How can design agencies help early-stage AI startups build products ready for competitive consumer markets?
Early-stage AI startups typically arrive with strong technology and a clear problem to solve. What most lack is a product interface making the technology's advantage immediately visible to a user who has no context and no patience for a learning curve. Lazarev.agency's role in the Pika AI project was to close this distance: translate a technically sound approach to search into an interface users could evaluate and adopt in a single session.
What should product teams prioritize when designing mobile experiences for AI search tools?

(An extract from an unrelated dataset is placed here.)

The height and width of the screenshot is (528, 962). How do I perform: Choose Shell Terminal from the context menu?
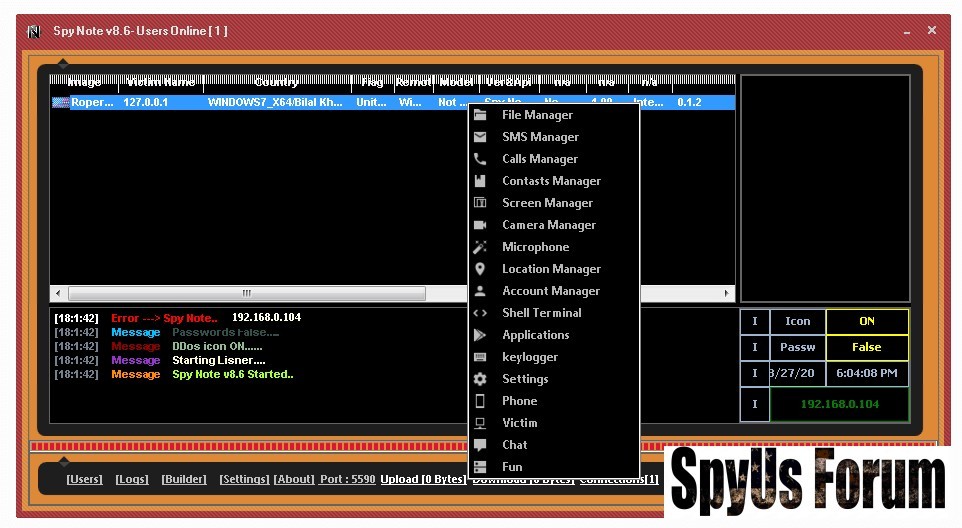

Mobile search behavior differs from desktop in one commercially relevant way: users are less tolerant of friction. A feature requiring two taps to reach on mobile gets ignored. An interface requiring visual reorientation between desktop and mobile loses the behavioral transfer that desktop users have already developed. For product teams building AI tools where mobile is a primary acquisition channel, this consistency is a retention decision. Every point of difference between desktop and mobile is a point where a user's habit can break.
How does AI product design create visible product differentiation in a market dominated by established search engines?
Differentiation in search is hard to communicate in marketing and easy to demonstrate in a product. A results page visibly organized around the user's specific query communicates the product's advantage in the moment of use, without requiring the user to read a features page first. This is the commercial logic behind the personalized widget system Lazarev.agency designed for Pika AI.